Files
Alex Lyn 7dce05b5fc docs: Update the pictures of kata 4.0 with mermaid codes
It becomes simple and flexible with mermaid codes to update
the pic or diagrams. And it also remove the legacy PNG pictures
to reduce the kata-statics release file size.

Signed-off-by: Alex Lyn <alex.lyn@antgroup.com>
2026-03-29 19:17:03 +02:00
..

Kata Containers 4.0 Architecture (Rust Runtime)

Overview

Kata Containers 4.0 represents a significant architectural evolution, moving beyond the limitations of legacy multi-process container runtimes. Driven by a modern Rust-based stack, this release transitions to an asynchronous, unified architecture that drastically reduces resource consumption and latency.

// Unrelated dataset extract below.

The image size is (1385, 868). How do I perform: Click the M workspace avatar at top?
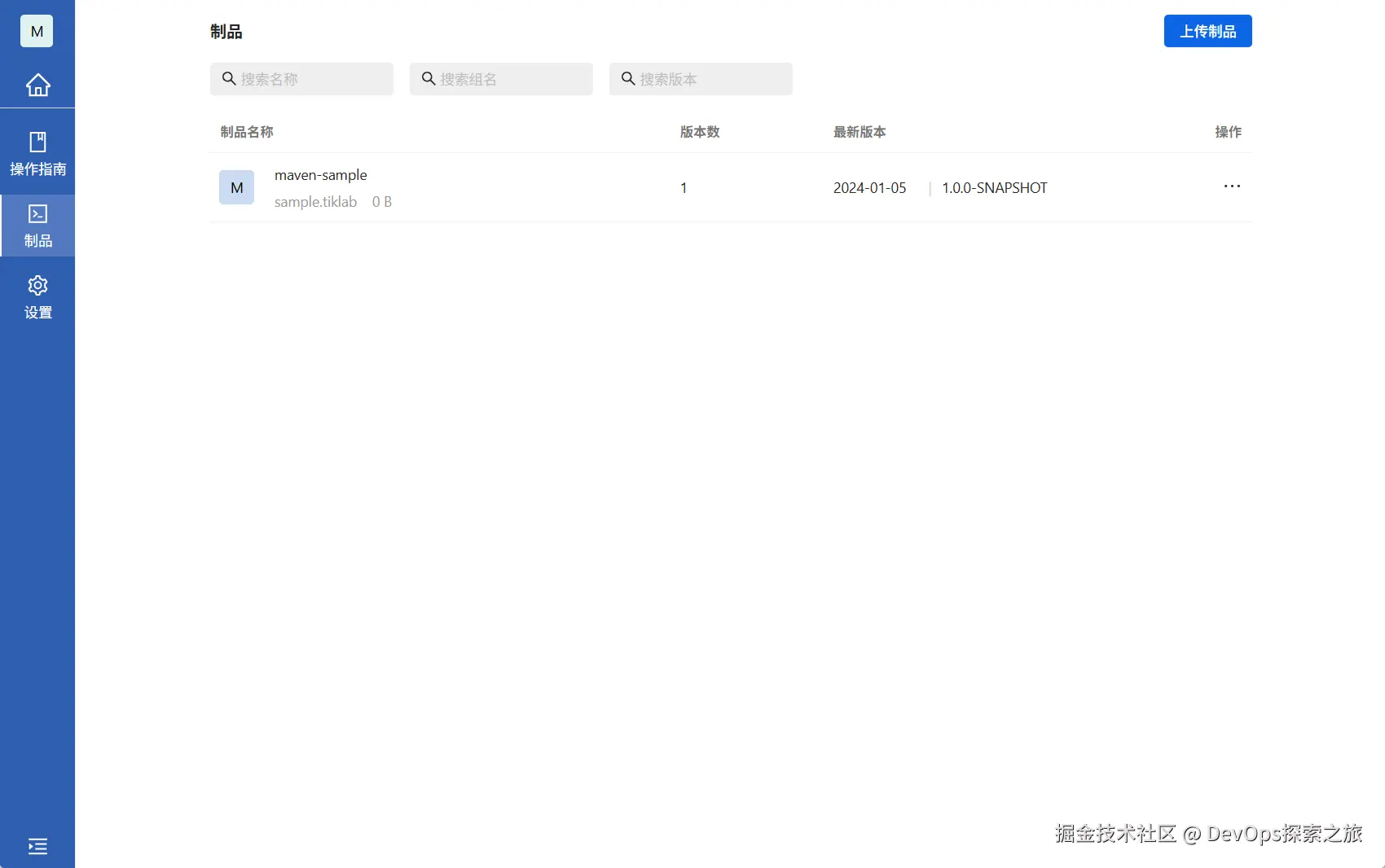coord(37,31)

By consolidating the entire runtime into a single, high-performance binary, Kata 4.0 eliminates the overhead of cross-process communication and streamlines the container lifecycle. The result is a secure, production-tested runtime capable of handling high-density workloads with efficiency. With built-in support for diverse container abstractions and optimized hypervisor integration, Kata 4.0 delivers the agility and robustness required by modern, cloud-native infrastructure.


1. Architecture Overview

The Kata Containers Rust Runtime is designed to minimize resource overhead and startup latency. It achieves this by shifting from traditional process-based management to a more integrated, Rust-native control flow.

graph TD
    containerd["containerd"] --> shimv2["containerd-shim-kata-v2 (shimv2)"]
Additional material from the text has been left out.